(Entries on target coordinates)
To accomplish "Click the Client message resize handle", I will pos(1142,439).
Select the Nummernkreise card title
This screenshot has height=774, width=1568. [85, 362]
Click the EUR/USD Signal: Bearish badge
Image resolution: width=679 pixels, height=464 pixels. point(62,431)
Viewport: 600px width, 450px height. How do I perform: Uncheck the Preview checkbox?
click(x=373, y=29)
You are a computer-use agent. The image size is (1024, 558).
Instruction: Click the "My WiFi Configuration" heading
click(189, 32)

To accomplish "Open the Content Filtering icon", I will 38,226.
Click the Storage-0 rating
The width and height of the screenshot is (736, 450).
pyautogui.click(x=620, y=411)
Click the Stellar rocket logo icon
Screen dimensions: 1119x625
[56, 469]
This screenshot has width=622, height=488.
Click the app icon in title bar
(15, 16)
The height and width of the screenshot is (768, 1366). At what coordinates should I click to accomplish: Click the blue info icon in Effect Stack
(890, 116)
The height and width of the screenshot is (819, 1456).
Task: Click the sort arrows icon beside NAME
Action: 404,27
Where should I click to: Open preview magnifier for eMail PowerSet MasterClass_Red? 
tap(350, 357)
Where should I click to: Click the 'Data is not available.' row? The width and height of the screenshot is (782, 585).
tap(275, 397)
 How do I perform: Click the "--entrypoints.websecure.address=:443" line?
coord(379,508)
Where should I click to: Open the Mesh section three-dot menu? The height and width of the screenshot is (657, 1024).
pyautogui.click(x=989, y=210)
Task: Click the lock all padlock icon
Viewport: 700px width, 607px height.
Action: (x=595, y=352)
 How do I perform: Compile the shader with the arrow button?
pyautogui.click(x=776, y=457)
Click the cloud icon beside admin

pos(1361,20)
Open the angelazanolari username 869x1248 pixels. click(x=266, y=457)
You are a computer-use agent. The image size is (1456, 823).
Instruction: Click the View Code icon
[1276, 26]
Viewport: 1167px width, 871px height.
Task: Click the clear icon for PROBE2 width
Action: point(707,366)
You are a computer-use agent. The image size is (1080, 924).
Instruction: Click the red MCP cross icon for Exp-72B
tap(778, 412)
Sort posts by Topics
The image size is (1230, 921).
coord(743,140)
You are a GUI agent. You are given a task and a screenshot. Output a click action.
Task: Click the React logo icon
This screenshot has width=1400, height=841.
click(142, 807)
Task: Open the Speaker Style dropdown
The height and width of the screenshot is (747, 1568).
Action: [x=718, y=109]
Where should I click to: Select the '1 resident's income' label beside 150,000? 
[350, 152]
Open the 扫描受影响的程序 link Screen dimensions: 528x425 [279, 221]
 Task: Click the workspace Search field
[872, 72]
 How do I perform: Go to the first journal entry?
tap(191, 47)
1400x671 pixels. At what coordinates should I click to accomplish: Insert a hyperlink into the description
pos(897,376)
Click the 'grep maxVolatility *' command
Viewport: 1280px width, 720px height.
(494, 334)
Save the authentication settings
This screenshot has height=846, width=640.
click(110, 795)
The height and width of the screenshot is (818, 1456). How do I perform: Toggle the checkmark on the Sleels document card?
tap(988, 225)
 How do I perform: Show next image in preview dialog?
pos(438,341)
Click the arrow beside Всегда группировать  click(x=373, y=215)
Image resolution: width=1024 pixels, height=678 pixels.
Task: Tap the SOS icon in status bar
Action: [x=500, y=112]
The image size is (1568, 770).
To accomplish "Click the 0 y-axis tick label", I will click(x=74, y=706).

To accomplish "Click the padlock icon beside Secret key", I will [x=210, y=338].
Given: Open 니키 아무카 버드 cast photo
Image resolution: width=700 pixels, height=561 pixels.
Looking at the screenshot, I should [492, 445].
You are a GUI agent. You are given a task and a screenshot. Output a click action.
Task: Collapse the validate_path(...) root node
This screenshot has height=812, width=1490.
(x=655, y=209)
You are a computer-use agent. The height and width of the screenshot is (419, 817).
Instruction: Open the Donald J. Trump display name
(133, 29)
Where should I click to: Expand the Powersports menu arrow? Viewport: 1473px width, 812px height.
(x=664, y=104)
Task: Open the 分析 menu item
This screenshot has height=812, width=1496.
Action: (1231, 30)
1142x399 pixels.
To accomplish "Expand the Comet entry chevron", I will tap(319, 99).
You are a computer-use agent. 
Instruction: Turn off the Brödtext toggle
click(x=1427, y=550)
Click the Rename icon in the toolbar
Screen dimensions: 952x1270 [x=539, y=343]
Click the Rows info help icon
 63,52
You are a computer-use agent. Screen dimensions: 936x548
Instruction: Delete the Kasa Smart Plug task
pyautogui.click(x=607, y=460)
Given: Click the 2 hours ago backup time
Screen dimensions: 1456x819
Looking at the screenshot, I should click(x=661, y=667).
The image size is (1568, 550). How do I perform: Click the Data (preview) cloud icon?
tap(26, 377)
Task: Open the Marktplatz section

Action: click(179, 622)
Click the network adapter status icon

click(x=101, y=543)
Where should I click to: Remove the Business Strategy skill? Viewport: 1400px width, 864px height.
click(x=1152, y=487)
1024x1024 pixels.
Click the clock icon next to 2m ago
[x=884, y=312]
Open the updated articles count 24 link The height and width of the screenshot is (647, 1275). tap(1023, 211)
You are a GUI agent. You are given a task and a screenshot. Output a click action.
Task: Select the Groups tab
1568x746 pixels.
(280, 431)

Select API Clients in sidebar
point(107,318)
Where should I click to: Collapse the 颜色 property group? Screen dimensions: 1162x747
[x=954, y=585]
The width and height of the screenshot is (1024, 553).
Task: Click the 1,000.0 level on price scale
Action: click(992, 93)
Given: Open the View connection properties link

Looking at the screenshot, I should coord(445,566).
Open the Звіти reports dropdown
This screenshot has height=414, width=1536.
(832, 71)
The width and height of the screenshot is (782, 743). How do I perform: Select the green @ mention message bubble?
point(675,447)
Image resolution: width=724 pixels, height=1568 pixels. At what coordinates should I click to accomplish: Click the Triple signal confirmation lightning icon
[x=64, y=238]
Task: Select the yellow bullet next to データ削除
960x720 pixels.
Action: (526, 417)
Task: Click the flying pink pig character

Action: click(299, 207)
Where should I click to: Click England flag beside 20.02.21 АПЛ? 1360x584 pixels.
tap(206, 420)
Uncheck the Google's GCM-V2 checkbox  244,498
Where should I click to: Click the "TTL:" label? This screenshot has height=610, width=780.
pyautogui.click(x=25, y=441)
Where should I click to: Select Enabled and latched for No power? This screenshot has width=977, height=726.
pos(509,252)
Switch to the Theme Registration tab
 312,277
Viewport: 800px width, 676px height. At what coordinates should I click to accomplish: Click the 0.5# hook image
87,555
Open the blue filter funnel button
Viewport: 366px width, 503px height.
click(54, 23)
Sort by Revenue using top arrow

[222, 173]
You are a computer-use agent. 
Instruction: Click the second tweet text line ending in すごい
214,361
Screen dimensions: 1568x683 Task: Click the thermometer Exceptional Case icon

## [Job]
Output every line of the rows above as a numbered list, leaving out any blank lines.

## [Output below]
1. To accomplish "Click the Client message resize handle", I will pos(1142,439).
2. Select the Nummernkreise card title
3. This screenshot has height=774, width=1568. [85, 362]
4. Click the EUR/USD Signal: Bearish badge
5. Image resolution: width=679 pixels, height=464 pixels. point(62,431)
6. Viewport: 600px width, 450px height. How do I perform: Uncheck the Preview checkbox?
7. click(x=373, y=29)
8. You are a computer-use agent. The image size is (1024, 558).
9. Instruction: Click the "My WiFi Configuration" heading
10. click(189, 32)
11. To accomplish "Open the Content Filtering icon", I will 38,226.
12. Click the Storage-0 rating
13. The width and height of the screenshot is (736, 450).
14. pyautogui.click(x=620, y=411)
15. Click the Stellar rocket logo icon
16. Screen dimensions: 1119x625
17. [56, 469]
18. This screenshot has width=622, height=488.
19. Click the app icon in title bar
20. (15, 16)
21. The height and width of the screenshot is (768, 1366). At what coordinates should I click to accomplish: Click the blue info icon in Effect Stack
22. (890, 116)
23. The height and width of the screenshot is (819, 1456).
24. Task: Click the sort arrows icon beside NAME
25. Action: 404,27
26. Where should I click to: Open preview magnifier for eMail PowerSet MasterClass_Red? 
27. tap(350, 357)
28. Where should I click to: Click the 'Data is not available.' row? The width and height of the screenshot is (782, 585).
29. tap(275, 397)
30.  How do I perform: Click the "--entrypoints.websecure.address=:443" line?
31. coord(379,508)
32. Where should I click to: Open the Mesh section three-dot menu? The height and width of the screenshot is (657, 1024).
33. pyautogui.click(x=989, y=210)
34. Task: Click the lock all padlock icon
35. Viewport: 700px width, 607px height.
36. Action: (x=595, y=352)
37.  How do I perform: Compile the shader with the arrow button?
38. pyautogui.click(x=776, y=457)
39. Click the cloud icon beside admin
40. pos(1361,20)
41. Open the angelazanolari username 869x1248 pixels. click(x=266, y=457)
42. You are a computer-use agent. The image size is (1456, 823).
43. Instruction: Click the View Code icon
44. [1276, 26]
45. Viewport: 1167px width, 871px height.
46. Task: Click the clear icon for PROBE2 width
47. Action: point(707,366)
48. You are a computer-use agent. The image size is (1080, 924).
49. Instruction: Click the red MCP cross icon for Exp-72B
50. tap(778, 412)
51. Sort posts by Topics
52. The image size is (1230, 921).
53. coord(743,140)
54. You are a GUI agent. You are given a task and a screenshot. Output a click action.
55. Task: Click the React logo icon
56. This screenshot has width=1400, height=841.
57. click(142, 807)
58. Task: Open the Speaker Style dropdown
59. The height and width of the screenshot is (747, 1568).
60. Action: [x=718, y=109]
61. Where should I click to: Select the '1 resident's income' label beside 150,000? 
62. [350, 152]
63. Open the 扫描受影响的程序 link Screen dimensions: 528x425 [279, 221]
64.  Task: Click the workspace Search field
65. [872, 72]
66.  How do I perform: Go to the first journal entry?
67. tap(191, 47)
68. 1400x671 pixels. At what coordinates should I click to accomplish: Insert a hyperlink into the description
69. pos(897,376)
70. Click the 'grep maxVolatility *' command
71. Viewport: 1280px width, 720px height.
72. (494, 334)
73. Save the authentication settings
74. This screenshot has height=846, width=640.
75. click(110, 795)
76. The height and width of the screenshot is (818, 1456). How do I perform: Toggle the checkmark on the Sleels document card?
77. tap(988, 225)
78.  How do I perform: Show next image in preview dialog?
79. pos(438,341)
80. Click the arrow beside Всегда группировать  click(x=373, y=215)
81. Image resolution: width=1024 pixels, height=678 pixels.
82. Task: Tap the SOS icon in status bar
83. Action: [x=500, y=112]
84. The image size is (1568, 770).
85. To accomplish "Click the 0 y-axis tick label", I will click(x=74, y=706).
86. To accomplish "Click the padlock icon beside Secret key", I will [x=210, y=338].
87. Given: Open 니키 아무카 버드 cast photo
88. Image resolution: width=700 pixels, height=561 pixels.
89. Looking at the screenshot, I should [492, 445].
90. You are a GUI agent. You are given a task and a screenshot. Output a click action.
91. Task: Collapse the validate_path(...) root node
92. This screenshot has height=812, width=1490.
93. (x=655, y=209)
94. You are a computer-use agent. The height and width of the screenshot is (419, 817).
95. Instruction: Open the Donald J. Trump display name
96. (133, 29)
97. Where should I click to: Expand the Powersports menu arrow? Viewport: 1473px width, 812px height.
98. (x=664, y=104)
99. Task: Open the 分析 menu item
100. This screenshot has height=812, width=1496.
101. Action: (1231, 30)
102. 1142x399 pixels.
103. To accomplish "Expand the Comet entry chevron", I will tap(319, 99).
104. You are a computer-use agent. 
105. Instruction: Turn off the Brödtext toggle
106. click(x=1427, y=550)
107. Click the Rename icon in the toolbar
108. Screen dimensions: 952x1270 [x=539, y=343]
109. Click the Rows info help icon
110.  63,52
111. You are a computer-use agent. Screen dimensions: 936x548
112. Instruction: Delete the Kasa Smart Plug task
113. pyautogui.click(x=607, y=460)
114. Given: Click the 2 hours ago backup time
115. Screen dimensions: 1456x819
116. Looking at the screenshot, I should click(x=661, y=667).
117. The image size is (1568, 550). How do I perform: Click the Data (preview) cloud icon?
118. tap(26, 377)
119. Task: Open the Marktplatz section
120. Action: click(179, 622)
121. Click the network adapter status icon
122. click(x=101, y=543)
123. Where should I click to: Remove the Business Strategy skill? Viewport: 1400px width, 864px height.
124. click(x=1152, y=487)
125. 1024x1024 pixels.
126. Click the clock icon next to 2m ago
127. [x=884, y=312]
128. Open the updated articles count 24 link The height and width of the screenshot is (647, 1275). tap(1023, 211)
129. You are a GUI agent. You are given a task and a screenshot. Output a click action.
130. Task: Select the Groups tab
131. 1568x746 pixels.
132. (280, 431)
133. Select API Clients in sidebar
134. point(107,318)
135. Where should I click to: Collapse the 颜色 property group? Screen dimensions: 1162x747
136. [x=954, y=585]
137. The width and height of the screenshot is (1024, 553).
138. Task: Click the 1,000.0 level on price scale
139. Action: click(992, 93)
140. Given: Open the View connection properties link
141. Looking at the screenshot, I should coord(445,566).
142. Open the Звіти reports dropdown
143. This screenshot has height=414, width=1536.
144. (832, 71)
145. The width and height of the screenshot is (782, 743). How do I perform: Select the green @ mention message bubble?
146. point(675,447)
147. Image resolution: width=724 pixels, height=1568 pixels. At what coordinates should I click to accomplish: Click the Triple signal confirmation lightning icon
148. [x=64, y=238]
149. Task: Select the yellow bullet next to データ削除
150. 960x720 pixels.
151. Action: (526, 417)
152. Task: Click the flying pink pig character
153. Action: click(299, 207)
154. Where should I click to: Click England flag beside 20.02.21 АПЛ? 1360x584 pixels.
155. tap(206, 420)
156. Uncheck the Google's GCM-V2 checkbox  244,498
157. Where should I click to: Click the "TTL:" label? This screenshot has height=610, width=780.
158. pyautogui.click(x=25, y=441)
159. Where should I click to: Select Enabled and latched for No power? This screenshot has width=977, height=726.
160. pos(509,252)
161. Switch to the Theme Registration tab
162.  312,277
163. Viewport: 800px width, 676px height. At what coordinates should I click to accomplish: Click the 0.5# hook image
164. 87,555
165. Open the blue filter funnel button
166. Viewport: 366px width, 503px height.
167. click(54, 23)
168. Sort by Revenue using top arrow
169. [222, 173]
170. You are a computer-use agent. 
171. Instruction: Click the second tweet text line ending in すごい
172. 214,361
173. Screen dimensions: 1568x683 Task: Click the thermometer Exceptional Case icon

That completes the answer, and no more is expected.